++++ The records

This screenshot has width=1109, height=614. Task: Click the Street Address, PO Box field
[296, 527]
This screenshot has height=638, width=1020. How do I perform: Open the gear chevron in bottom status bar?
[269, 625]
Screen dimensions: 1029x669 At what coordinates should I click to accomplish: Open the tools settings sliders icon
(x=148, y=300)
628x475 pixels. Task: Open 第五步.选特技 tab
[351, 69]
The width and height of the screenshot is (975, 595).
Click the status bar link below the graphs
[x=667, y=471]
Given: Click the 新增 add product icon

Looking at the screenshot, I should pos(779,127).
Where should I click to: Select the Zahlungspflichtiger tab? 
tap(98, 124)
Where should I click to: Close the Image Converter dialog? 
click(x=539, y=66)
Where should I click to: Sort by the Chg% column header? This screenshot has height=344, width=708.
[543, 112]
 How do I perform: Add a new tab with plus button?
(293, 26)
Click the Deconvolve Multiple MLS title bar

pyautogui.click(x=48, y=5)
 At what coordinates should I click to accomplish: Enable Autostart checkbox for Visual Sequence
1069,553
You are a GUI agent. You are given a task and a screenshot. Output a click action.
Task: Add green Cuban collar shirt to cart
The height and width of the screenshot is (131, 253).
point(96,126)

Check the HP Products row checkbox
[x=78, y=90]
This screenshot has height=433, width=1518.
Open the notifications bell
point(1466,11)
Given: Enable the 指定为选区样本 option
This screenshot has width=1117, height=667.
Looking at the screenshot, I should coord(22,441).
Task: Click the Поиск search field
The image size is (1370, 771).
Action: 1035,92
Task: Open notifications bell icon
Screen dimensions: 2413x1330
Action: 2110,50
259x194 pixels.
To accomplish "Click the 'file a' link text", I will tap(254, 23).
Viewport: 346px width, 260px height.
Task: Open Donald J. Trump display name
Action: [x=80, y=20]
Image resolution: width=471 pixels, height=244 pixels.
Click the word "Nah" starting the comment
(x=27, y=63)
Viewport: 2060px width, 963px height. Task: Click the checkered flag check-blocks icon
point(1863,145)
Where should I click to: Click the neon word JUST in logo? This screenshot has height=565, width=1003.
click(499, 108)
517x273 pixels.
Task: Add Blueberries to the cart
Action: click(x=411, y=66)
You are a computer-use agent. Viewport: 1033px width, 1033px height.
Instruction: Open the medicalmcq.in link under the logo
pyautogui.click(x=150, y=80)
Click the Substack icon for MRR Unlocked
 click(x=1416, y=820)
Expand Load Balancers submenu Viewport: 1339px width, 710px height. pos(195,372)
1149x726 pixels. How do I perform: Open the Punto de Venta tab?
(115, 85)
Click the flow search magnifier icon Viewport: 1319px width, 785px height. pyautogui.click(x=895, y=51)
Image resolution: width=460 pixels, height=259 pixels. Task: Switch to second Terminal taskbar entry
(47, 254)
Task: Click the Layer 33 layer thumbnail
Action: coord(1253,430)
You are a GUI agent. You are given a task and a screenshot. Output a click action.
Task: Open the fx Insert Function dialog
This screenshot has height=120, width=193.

++++++++

Copy all of the records above word for word, keeping every line in its original order.

• Response to this task:
This screenshot has width=1109, height=614. Task: Click the Street Address, PO Box field
[296, 527]
This screenshot has height=638, width=1020. How do I perform: Open the gear chevron in bottom status bar?
[269, 625]
Screen dimensions: 1029x669 At what coordinates should I click to accomplish: Open the tools settings sliders icon
(x=148, y=300)
628x475 pixels. Task: Open 第五步.选特技 tab
[351, 69]
The width and height of the screenshot is (975, 595).
Click the status bar link below the graphs
[x=667, y=471]
Given: Click the 新增 add product icon

Looking at the screenshot, I should pos(779,127).
Where should I click to: Select the Zahlungspflichtiger tab? 
tap(98, 124)
Where should I click to: Close the Image Converter dialog? 
click(x=539, y=66)
Where should I click to: Sort by the Chg% column header? This screenshot has height=344, width=708.
[543, 112]
 How do I perform: Add a new tab with plus button?
(293, 26)
Click the Deconvolve Multiple MLS title bar

pyautogui.click(x=48, y=5)
 At what coordinates should I click to accomplish: Enable Autostart checkbox for Visual Sequence
1069,553
You are a GUI agent. You are given a task and a screenshot. Output a click action.
Task: Add green Cuban collar shirt to cart
The height and width of the screenshot is (131, 253).
point(96,126)

Check the HP Products row checkbox
[x=78, y=90]
This screenshot has height=433, width=1518.
Open the notifications bell
point(1466,11)
Given: Enable the 指定为选区样本 option
This screenshot has width=1117, height=667.
Looking at the screenshot, I should coord(22,441).
Task: Click the Поиск search field
The image size is (1370, 771).
Action: 1035,92
Task: Open notifications bell icon
Screen dimensions: 2413x1330
Action: 2110,50
259x194 pixels.
To accomplish "Click the 'file a' link text", I will tap(254, 23).
Viewport: 346px width, 260px height.
Task: Open Donald J. Trump display name
Action: [x=80, y=20]
Image resolution: width=471 pixels, height=244 pixels.
Click the word "Nah" starting the comment
(x=27, y=63)
Viewport: 2060px width, 963px height. Task: Click the checkered flag check-blocks icon
point(1863,145)
Where should I click to: Click the neon word JUST in logo? This screenshot has height=565, width=1003.
click(499, 108)
517x273 pixels.
Task: Add Blueberries to the cart
Action: click(x=411, y=66)
You are a computer-use agent. Viewport: 1033px width, 1033px height.
Instruction: Open the medicalmcq.in link under the logo
pyautogui.click(x=150, y=80)
Click the Substack icon for MRR Unlocked
 click(x=1416, y=820)
Expand Load Balancers submenu Viewport: 1339px width, 710px height. pos(195,372)
1149x726 pixels. How do I perform: Open the Punto de Venta tab?
(115, 85)
Click the flow search magnifier icon Viewport: 1319px width, 785px height. pyautogui.click(x=895, y=51)
Image resolution: width=460 pixels, height=259 pixels. Task: Switch to second Terminal taskbar entry
(47, 254)
Task: Click the Layer 33 layer thumbnail
Action: coord(1253,430)
You are a GUI agent. You are given a task and a screenshot. Output a click action.
Task: Open the fx Insert Function dialog
This screenshot has height=120, width=193.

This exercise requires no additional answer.